Jul 08, 2007 15:51
Last night was very cool. I met with Rory and just told him everything that was bothering me. His advice was sometimes hypocritical but as he said, the best councellors are hypcrites. I didn't think he could help me but he really did. I made the descision to just trust him and caz, no one else. Thats the way it used to be, before we all fell out, and ever since rory and i haven't been talking, my life has slowly fallen apart. I am glad I have him back because he does mean a lot to me. Anyway, I ended up buying alcohol and we invited martyn out. The only problem was Alice, the contemptous so and so who just doesn't believe in having fun. She basically had to work and we couldn't ask her to look after thomas so having rory over was the only option. Martyn asked her and I quote:
"I am not allowed, she won't let me"
I am sorry but that, for me, just illustrates the power she has over him. I mean, he is 24 a grown man and has a child of his own and he sounded like he was 15! Thats the effect she has on people. And thats half the reason why we are on this break. Anyway after much yelling on my part, martyn took thomas out with us and decided not to get drunk. He met my brother, Sam on the way out because sam had been thrown out by his mother. A common thing I can assure you. So with three bottles of Lambrini (it was all we could afford) we all got pissed and had a lovely time. I spoke to rory about quite a lot of things and i think i made him feel ok about everything that has happened between us. I also nade it quite clear i can see straight past that mask of his which, i found, he was quite suprised at, well I am a hypocrite, aren't I? we also ended up speaking to barnes and we are all going for a piss up on thursday at uni parks. I am meeting cazzy tomorrow and so i shall be informing her. It would be so cool tp get everyone together again.
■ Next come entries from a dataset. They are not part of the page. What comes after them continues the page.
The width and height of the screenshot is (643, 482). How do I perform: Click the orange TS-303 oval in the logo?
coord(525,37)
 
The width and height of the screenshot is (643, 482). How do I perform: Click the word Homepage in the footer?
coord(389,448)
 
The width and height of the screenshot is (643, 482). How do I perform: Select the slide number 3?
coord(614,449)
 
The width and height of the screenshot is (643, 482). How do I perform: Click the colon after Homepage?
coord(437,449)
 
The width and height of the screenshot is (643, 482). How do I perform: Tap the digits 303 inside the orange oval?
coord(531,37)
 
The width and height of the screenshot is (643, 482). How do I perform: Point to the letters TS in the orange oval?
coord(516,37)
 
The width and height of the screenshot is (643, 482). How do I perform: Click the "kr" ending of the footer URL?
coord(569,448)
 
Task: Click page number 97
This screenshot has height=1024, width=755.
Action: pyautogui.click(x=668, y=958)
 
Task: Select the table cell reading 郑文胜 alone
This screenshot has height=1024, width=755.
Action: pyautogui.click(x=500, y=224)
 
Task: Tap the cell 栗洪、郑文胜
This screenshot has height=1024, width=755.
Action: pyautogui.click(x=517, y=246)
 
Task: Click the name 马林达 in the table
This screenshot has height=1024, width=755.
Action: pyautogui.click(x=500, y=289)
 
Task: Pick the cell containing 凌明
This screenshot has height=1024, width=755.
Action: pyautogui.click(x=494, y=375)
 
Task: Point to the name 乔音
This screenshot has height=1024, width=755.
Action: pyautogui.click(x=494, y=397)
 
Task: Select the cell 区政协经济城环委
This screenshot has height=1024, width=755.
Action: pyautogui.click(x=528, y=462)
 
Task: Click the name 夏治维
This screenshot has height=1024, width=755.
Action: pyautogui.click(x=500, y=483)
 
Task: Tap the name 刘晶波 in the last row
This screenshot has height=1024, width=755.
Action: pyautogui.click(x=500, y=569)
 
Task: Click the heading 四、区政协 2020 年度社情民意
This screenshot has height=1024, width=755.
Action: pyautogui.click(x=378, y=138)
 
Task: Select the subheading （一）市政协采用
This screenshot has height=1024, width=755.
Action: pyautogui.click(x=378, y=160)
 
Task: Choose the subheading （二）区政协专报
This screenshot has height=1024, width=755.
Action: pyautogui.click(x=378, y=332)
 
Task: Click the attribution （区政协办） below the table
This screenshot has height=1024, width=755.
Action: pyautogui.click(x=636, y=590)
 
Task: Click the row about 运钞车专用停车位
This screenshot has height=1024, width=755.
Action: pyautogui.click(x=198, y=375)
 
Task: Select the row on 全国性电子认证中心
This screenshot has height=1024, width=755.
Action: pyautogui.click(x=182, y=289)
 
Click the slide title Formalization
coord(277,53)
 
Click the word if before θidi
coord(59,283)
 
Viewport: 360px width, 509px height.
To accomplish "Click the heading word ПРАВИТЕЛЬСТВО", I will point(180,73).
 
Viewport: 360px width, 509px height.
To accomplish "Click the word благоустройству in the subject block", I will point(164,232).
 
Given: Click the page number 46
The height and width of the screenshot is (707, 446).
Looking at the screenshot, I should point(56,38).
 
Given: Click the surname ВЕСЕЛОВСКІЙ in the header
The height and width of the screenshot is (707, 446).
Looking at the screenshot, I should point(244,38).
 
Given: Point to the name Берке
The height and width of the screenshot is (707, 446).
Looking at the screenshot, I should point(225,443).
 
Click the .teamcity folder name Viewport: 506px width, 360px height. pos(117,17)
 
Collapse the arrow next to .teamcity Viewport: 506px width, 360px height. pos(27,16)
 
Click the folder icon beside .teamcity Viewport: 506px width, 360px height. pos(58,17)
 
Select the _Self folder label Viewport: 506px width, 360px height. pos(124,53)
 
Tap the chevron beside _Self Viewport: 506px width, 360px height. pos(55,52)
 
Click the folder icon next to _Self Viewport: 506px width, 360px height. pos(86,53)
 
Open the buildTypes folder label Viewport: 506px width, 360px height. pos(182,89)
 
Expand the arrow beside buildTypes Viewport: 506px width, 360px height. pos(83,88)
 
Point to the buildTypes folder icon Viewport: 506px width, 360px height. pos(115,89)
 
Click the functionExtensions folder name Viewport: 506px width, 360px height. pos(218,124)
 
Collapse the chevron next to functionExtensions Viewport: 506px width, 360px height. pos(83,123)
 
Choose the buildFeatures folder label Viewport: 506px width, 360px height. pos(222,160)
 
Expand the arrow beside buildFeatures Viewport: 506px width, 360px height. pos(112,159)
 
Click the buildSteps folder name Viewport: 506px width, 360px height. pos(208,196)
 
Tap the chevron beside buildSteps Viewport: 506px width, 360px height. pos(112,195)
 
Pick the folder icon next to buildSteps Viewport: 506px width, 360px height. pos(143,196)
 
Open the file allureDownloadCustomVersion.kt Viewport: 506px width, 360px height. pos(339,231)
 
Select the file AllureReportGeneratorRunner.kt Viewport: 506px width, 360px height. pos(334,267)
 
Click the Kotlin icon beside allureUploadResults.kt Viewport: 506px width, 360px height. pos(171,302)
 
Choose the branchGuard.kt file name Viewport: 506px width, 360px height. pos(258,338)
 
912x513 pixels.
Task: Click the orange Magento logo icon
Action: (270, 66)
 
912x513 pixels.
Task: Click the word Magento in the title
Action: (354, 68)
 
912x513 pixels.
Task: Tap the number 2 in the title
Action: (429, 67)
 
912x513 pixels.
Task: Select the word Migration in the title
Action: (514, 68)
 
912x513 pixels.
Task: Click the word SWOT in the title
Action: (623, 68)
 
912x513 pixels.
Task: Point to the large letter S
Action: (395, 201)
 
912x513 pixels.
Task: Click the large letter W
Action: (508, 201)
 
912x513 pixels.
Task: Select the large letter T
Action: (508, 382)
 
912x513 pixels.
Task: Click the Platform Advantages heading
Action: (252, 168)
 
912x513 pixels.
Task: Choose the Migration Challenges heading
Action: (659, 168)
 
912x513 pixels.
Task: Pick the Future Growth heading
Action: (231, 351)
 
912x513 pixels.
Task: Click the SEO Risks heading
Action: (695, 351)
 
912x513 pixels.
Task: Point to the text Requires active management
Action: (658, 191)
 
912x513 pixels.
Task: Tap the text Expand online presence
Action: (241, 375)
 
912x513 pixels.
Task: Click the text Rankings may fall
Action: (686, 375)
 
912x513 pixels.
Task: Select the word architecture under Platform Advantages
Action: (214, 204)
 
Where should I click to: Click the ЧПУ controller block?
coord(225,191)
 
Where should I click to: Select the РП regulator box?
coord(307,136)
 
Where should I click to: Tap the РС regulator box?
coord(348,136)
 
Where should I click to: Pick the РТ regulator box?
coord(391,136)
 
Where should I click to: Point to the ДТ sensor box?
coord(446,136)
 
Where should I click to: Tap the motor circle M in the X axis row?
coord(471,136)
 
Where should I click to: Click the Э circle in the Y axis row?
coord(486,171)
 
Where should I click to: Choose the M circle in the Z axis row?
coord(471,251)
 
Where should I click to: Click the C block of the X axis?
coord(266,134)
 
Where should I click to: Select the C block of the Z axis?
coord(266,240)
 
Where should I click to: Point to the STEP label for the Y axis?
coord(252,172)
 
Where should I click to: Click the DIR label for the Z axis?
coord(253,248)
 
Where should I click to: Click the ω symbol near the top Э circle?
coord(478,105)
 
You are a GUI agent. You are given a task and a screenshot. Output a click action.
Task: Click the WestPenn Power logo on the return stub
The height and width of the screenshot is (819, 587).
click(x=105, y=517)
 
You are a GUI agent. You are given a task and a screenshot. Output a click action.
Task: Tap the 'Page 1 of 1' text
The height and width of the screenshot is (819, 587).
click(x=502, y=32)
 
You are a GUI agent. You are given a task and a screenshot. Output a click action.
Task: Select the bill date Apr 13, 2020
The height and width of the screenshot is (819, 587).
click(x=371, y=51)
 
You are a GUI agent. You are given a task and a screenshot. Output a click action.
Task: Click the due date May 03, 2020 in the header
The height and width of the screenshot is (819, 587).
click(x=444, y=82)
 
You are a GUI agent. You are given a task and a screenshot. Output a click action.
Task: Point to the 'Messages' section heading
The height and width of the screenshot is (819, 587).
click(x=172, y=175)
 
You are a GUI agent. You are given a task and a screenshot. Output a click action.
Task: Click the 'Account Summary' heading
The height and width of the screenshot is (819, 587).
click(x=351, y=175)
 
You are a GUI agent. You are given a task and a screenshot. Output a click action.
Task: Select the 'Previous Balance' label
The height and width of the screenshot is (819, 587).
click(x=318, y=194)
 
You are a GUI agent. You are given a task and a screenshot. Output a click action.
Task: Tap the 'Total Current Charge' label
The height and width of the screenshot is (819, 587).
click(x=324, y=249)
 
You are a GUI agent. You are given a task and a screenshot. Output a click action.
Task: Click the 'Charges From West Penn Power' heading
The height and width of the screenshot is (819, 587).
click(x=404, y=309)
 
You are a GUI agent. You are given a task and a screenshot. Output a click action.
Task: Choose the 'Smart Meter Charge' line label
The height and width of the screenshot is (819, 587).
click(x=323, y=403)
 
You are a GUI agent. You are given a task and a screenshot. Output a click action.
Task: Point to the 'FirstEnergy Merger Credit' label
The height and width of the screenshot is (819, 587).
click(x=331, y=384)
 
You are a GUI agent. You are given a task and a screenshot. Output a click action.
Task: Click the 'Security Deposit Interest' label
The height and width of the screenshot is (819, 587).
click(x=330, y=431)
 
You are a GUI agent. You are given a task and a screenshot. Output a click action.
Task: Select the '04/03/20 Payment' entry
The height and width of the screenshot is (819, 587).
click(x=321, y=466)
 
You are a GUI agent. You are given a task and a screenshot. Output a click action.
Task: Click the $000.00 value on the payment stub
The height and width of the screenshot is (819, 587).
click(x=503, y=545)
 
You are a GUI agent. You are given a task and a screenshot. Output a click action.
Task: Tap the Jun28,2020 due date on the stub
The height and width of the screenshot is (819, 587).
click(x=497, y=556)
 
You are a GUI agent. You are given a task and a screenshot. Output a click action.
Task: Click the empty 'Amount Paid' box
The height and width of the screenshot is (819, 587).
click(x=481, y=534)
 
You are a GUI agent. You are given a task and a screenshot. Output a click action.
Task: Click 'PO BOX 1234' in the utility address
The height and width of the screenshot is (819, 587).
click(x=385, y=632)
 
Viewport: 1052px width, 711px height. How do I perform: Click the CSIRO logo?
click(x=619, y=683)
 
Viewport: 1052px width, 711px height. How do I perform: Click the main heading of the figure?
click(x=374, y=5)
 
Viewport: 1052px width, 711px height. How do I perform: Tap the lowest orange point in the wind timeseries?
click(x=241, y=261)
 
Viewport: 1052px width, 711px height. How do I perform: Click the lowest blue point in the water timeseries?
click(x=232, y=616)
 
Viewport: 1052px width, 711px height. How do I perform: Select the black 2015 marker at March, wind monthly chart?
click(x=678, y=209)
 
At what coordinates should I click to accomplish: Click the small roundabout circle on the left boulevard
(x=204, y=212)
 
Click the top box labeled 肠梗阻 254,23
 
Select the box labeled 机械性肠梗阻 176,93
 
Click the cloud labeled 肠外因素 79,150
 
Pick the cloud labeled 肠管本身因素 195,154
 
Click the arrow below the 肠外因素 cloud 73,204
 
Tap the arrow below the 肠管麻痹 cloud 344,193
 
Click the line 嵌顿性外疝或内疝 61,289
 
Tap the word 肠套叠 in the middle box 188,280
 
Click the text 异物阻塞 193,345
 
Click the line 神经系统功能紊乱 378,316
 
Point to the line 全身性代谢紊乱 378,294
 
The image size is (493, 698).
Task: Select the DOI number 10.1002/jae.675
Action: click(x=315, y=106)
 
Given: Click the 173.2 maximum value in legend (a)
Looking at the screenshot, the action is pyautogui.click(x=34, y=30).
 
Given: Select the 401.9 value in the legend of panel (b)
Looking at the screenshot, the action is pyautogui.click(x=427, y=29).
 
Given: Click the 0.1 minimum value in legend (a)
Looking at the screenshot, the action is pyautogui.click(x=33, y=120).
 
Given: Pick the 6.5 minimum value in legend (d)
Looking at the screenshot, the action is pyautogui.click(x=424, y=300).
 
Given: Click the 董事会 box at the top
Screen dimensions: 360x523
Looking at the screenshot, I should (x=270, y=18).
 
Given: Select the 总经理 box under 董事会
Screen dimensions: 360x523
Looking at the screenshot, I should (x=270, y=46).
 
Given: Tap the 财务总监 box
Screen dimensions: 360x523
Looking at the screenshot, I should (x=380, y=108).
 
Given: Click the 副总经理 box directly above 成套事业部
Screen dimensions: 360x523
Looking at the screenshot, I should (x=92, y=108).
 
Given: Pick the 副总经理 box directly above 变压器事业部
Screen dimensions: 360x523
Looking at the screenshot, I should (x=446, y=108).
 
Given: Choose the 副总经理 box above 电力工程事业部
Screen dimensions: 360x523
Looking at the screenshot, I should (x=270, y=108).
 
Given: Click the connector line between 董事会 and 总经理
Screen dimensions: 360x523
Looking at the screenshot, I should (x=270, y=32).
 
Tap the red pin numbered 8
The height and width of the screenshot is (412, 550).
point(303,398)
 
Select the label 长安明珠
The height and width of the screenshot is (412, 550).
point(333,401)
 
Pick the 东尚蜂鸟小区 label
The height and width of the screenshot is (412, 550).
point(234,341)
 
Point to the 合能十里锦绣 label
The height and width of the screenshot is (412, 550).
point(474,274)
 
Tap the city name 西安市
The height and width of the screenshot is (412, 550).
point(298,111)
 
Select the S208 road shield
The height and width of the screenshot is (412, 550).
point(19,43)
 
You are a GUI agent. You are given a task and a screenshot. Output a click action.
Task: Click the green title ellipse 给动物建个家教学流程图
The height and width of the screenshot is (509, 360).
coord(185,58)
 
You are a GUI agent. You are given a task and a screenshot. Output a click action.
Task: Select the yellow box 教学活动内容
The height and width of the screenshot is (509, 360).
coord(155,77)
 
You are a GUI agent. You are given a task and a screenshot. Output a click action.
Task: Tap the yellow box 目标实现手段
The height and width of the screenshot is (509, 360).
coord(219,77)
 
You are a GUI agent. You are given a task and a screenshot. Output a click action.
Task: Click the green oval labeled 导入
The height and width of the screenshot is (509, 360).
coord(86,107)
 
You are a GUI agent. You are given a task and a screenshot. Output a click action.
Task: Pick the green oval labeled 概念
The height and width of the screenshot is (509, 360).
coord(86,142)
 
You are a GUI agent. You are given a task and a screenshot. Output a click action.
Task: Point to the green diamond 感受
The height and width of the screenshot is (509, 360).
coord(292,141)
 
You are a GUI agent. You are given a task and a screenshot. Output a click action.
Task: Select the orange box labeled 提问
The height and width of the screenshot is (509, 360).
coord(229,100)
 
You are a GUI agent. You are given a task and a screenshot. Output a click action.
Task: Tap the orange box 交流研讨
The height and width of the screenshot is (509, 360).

Not much has happened today. I woke up with one hum-dinger of a hangover and we met sam again. we didn't do much because he had to go, but i saw him and it was fun. I wasn't very well in the morning and was in a lot of pain. Thomas has been a nightmare all day and won't stop screaming. Its doing my head in I think he may be teething soon. That should be fun to say the least. Alice offered to look after him tonight but we said no. I am getting fed up with her looking after him all the time i feel like i am not his mother, she is. I didn't mind at first but now she is just getting out of hand. Naturally martyn won't say anything though because he is a girl. More specifically he is a mummys girl. And thomas' little sister. He says he is going to change but he isn't even making the effort anymore. I am so tired of being his mother, damnit!
I spent the day with Paul yesterday and we had a very concerning conversation. He asked me to leave martyn and i said i would only ever leave martyn for someone else if it was serious and he would be a good dad to thomas. to quote him:
"well obviously i would care for him but i would allow him to ruin my life"
so kids, todays topic is ! men are scum. blouse-wearing-lying-cheating-feminine-mother-loving scum.
there, i just saved you a lifetime of heartbreak.